- _PASSAGE TO READ_
▽
You’ve got to figure DeSantis is toast. He’s even slipped behind Haley in Iowa, according to a couple of polls (the real Iowa poll, by the legendary Ann Selzer, will drop on Saturday night). It is entirely possible that New Hampshire will be Haley v. Trump (plus the ghost of Ramaswamy)…which looks like a tossup at the moment. So, the question: Will Trump, feeling his messianic oats, decide to debate Haley in New Hampshire? I’d guess he would. I'd guess he’s sure he’ll “smoke” her. And I’m not sure he’s wrong: After all, he’s God’s Chosen One. (Although he might insist Ramaswamy be included in the debate as Messiah Insurance.)
Final word goes to H.L. Mencken, quoted by Charlie Sykes:
“The men the American people admire most extravagantly are the most daring liars; the men they detest most violently are those who try to tell them the truth.”
One Other Thing…
A good friend, a charter Sanity Caucus member, asked me: Is it possible that Netanyahu allowed the October 7 massacre in order to have an excuse to pummel Gaza?
Not to put too fine a point on it, but: NO! This disgusting theory seems to be making the rounds among Jew-hating conspiracists. I can’t imagine a more loathsome slander. It ranks up there with the Protocols of the Elders of Zion and the blood libel—that Jews use the blood of Christian children to make Passover matzohs.
I’ve stated my reservations about Israel’s strategy in Gaza and my disgust with Bibi’s right-wing coalition, but when I’ve wandered over to Facebook, I’ve found the left-wing anti-Zionism vomitous. There is a zeal to Jew-hatred that is primal, almost visceral. It’s like an addiction: once it gets rolling, it just doesn’t stop, it intensifies.
Which leads me to this: Joe Biden’s support for Israel may be the most courageous position taken by a presidential candidate this year. It may cost him Michigan, with that state’s large Arab population. If he loses Michigan, it will probably cost him the election. And then we get the apocalypse—Orange Jesus, sent by God to destroy America.
When look at Biden I see a man who fails to understand what has happened to the party he leads, our party. He fails to understand that affirmative action relies upon overt racism and not the judgement of an individual's character as MLK Jr wished for at the Lincoln Memorial sixty years ago.
He fails to understand that no matter how much an individual may desire it they can't change their biological sex and that you can't force the average American to believe such unscientific nonsense and even less will that average American allow children to be sterilized to achieve the impossible. He fails to understand that allowing the unfettered import of millions of illegal immigrants who are willing to work for next to nothing just to be here undercuts the wages of our working class and insures that they will vote for the equally ignorant Trump. It further is destroying many of our cities as they struggle to house the newcomers before housing our own citizens. We need leadership in our party who are rooted in reality on every issue as the Democrats are on climate change and on a woman's right to choose.
Being right just sometimes and wrong so many other times as both parties are today
just isn't going to cut it anymore if we are to survive as a nation.
Believing that Netanyahu wanted to flatten Gaza and was biding his time waiting for the right moment when his action would be supported by the US and international community does not make one an antisemite. It makes one a Netanyahu hater; a sentiment he greatly deserves.
△
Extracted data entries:
▽
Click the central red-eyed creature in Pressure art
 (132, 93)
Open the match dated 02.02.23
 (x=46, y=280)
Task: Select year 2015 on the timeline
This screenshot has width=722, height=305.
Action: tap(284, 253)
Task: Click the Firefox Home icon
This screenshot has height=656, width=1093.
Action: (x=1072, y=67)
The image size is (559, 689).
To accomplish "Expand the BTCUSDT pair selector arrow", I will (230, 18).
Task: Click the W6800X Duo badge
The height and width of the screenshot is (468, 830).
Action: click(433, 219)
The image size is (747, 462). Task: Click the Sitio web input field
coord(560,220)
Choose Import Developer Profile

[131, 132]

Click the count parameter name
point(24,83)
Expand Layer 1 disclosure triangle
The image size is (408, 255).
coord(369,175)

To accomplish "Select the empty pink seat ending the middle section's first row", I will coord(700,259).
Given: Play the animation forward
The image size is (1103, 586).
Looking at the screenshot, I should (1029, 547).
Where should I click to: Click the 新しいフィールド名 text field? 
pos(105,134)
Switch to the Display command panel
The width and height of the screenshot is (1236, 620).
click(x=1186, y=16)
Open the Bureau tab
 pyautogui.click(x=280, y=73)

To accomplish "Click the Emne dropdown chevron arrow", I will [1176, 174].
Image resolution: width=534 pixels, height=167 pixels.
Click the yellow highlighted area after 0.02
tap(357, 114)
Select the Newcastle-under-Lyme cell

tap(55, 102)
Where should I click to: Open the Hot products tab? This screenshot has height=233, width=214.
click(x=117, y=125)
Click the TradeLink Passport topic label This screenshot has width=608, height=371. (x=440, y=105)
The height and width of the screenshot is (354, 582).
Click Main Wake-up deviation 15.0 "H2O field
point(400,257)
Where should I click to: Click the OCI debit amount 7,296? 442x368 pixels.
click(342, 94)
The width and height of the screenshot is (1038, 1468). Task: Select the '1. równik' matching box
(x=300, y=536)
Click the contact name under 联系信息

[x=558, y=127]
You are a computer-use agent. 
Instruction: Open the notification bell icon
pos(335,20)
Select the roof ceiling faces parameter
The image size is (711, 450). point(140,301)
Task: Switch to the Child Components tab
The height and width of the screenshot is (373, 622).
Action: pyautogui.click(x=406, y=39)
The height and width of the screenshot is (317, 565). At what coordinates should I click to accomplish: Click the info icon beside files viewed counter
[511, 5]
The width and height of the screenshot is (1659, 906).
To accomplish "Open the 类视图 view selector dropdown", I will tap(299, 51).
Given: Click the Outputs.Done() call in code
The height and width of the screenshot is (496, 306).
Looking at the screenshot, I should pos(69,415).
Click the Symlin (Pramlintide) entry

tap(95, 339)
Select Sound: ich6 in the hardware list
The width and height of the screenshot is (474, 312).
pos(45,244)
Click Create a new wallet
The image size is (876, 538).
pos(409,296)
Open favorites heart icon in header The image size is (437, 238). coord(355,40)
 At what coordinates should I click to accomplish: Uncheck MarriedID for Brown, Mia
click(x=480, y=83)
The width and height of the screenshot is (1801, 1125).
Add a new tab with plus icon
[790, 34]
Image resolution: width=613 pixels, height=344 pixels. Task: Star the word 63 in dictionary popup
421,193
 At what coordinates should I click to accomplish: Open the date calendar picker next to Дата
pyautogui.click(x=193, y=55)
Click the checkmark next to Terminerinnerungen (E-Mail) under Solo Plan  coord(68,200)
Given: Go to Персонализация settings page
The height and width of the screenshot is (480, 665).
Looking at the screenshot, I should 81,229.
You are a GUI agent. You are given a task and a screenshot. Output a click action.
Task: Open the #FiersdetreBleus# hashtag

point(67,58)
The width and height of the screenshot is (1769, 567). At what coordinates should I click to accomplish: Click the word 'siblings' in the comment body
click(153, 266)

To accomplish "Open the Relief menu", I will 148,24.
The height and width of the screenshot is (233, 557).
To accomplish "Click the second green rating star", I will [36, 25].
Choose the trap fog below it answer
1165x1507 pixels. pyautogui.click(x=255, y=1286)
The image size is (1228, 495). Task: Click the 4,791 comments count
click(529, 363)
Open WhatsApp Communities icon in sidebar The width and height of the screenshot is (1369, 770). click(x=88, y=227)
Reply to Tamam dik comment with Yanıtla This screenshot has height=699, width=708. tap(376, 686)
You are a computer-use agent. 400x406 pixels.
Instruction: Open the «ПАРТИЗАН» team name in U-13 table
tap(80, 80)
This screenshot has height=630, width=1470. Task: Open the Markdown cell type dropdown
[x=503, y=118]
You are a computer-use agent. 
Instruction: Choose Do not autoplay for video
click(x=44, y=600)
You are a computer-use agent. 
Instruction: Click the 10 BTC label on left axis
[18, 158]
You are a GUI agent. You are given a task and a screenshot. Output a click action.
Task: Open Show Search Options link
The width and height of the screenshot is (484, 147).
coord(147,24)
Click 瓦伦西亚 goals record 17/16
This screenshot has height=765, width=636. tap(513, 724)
△
- _WORK INSTRUCTION_
List every U.S. state named in the commentary on the presidential race and Israel.

- _ANSWER BOX_
Iowa, New Hampshire, Michigan